CONSIGNES:
1 – Répondez à ces questions sur l'extrait consacré à l'information gouvernementale :
(a) À qui appartient, à la base, le droit à l'information ?
(b) Quel service du ministère des Communications est mentionné ?
(c) Quel député est interpellé nommément ?
2 – Prolongez l'extrait consacré à l'information gouvernementale à partir de sa dernière phrase.

Vous aurez remarqué, dans ma présentation, qu'il y a des secteurs qui sont moins touchés que d'autres, puisqu'il faut arrêter un certain nombre de priorités. Ce sont ces priorités que j'ai tenté de vous présenter. Quant à mettre le paquet sur l'information, vous m'en voyez ravi. Effectivement, je crois que c'est un devoir d'État de s'assurer que le ministère des Communications et la Direction des communications de tous les ministères et organismes gouvernementaux mettent le paquet sur l'information. Encore faut-il se poser des questions sur la façon de mettre le paquet sur l'information, sur la qualité de l'information transmise et sur l'accessibilité à cette information puisque, finalement, ce sont les citoyens et les citoyennes du Québec qui ont, à la base, un droit à l'information.

Nous sommes là pour répondre à ce droit du public à l'information. (11 h 30)

Vous avez fait état de la rétroaction en information. Au cours des prochaines rencontres, M. le député de Louis-Hébert, je pourrai faire état de l'existence d'un service de la rétroinformation au ministère des Communications, et qui nous permet d'accumuler des renseignements qui nous sont transmis par la population et qui nous aident par la suite, dans certains cas, à corriger un certain nombre de problèmes qui peuvent exister dans les ministères et organismes gouvernementaux.

DONNÉES ENREGISTRÉES:
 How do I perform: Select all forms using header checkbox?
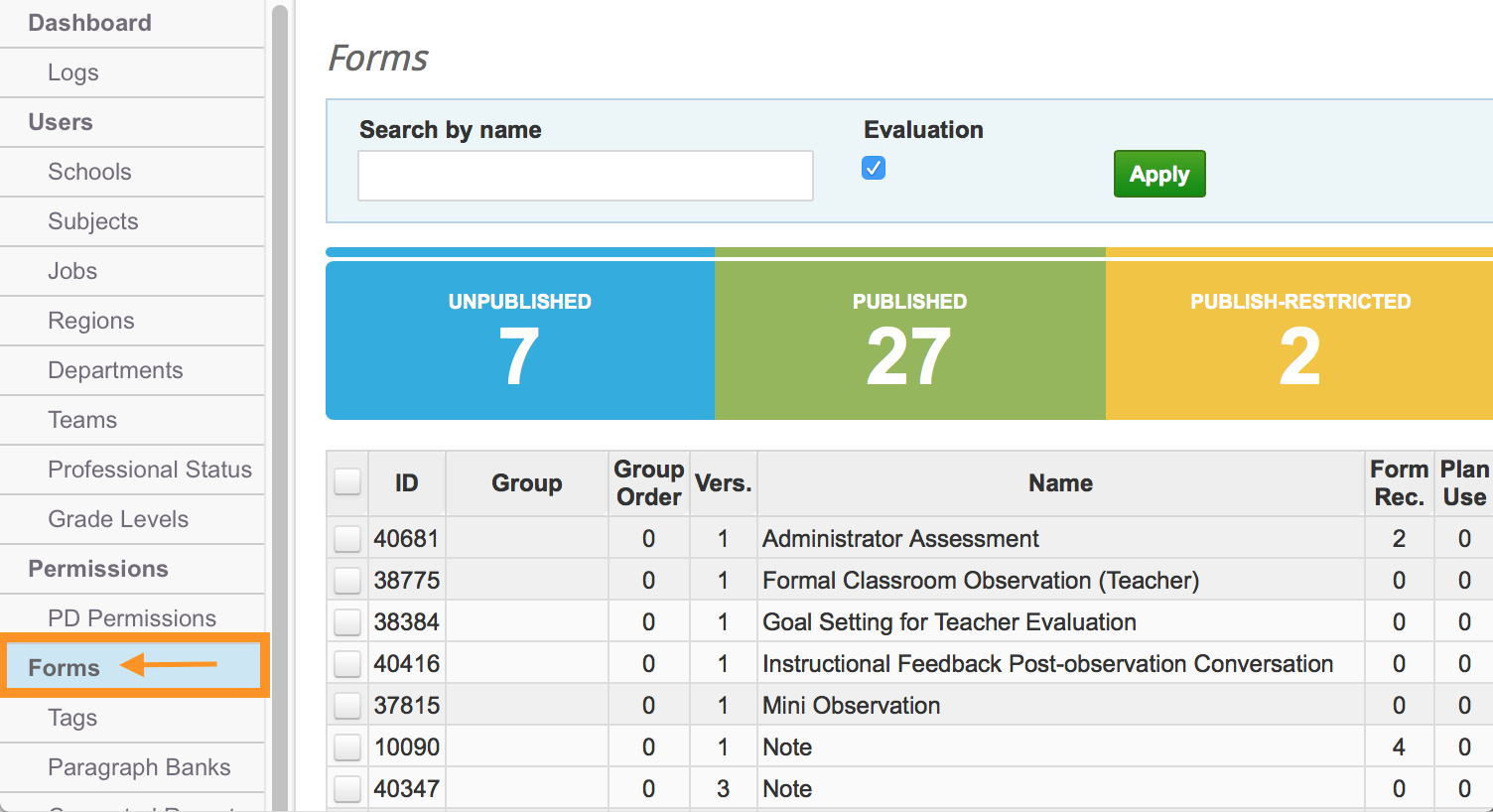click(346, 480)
...
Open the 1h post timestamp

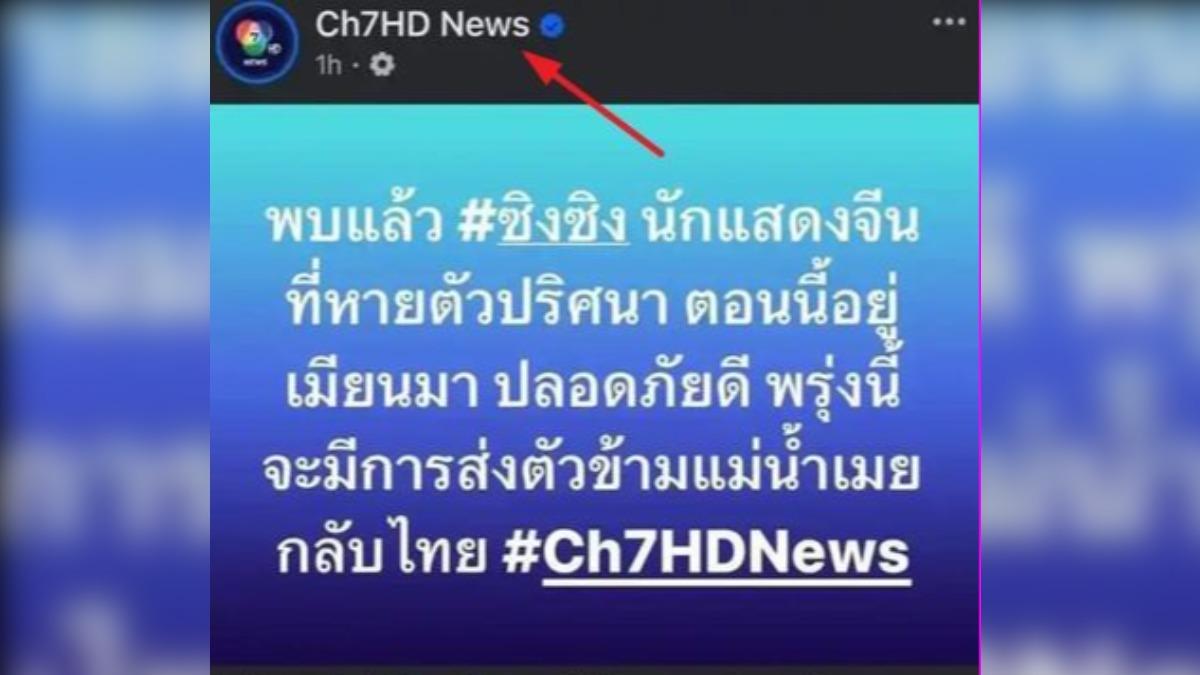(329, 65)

CORRIGÉ:
1 –
(a) Aux citoyens et aux citoyennes du Québec.
(b) Un service de la rétroinformation.
(c) Le député de Louis-Hébert.

2 –
Vous avez, de part et d'autre, du côté ministériel et du côté de l'Opposition, fait état de vos préoccupations quant au développement de Radio-Québec. Je me réjouis de constater que personne ne met en cause - bien sûr, cela va de soi - l'existence de Radio-Québec et sa vocation régionale, mais nous aurons l'occasion, mardi soir prochain, de recevoir de la part du président-directeur général de Radio-Québec plus d'information quant à ce qui s'est fait, quant à ce qui se fait et quant à ce qui se fera au cours des prochaines années. Je crois que cette rencontre sera particulièrement productive.

Je voudrais signaler au passage que nous aurons probablement l'occasion, lors de cette rencontre avec les dirigeants de Radio-Québec, de faire état de ce nouvel environnement au niveau des médias électroniques, de cette nouvelle configuration qui va amener Radio-Québec à préciser davantage son mandat étant donné l'arrivée des canaux spécialisés, étant donné aussi l'arrivée prochaine - qu'on souhaite au niveau du gouvernement fédéral - d'une deuxième chaîne privée. Je voudrais simplement qu'on constate qu'en ce moment il y a, à Ottawa, des sommes disponibles, 35 000 000 $, pour certains producteurs, mais les télévisions éducatives du Canada ne peuvent pas, dans le contexte actuel, avoir accès à ces 35 000 000 $. Or, l'Association des télévisions éducatives du Canada a fait des représentations auprès du gouvernement fédéral pour que les télévisions éducatives, dont Radio-Québec, puissent avoir accès à ces fonds relativement importants.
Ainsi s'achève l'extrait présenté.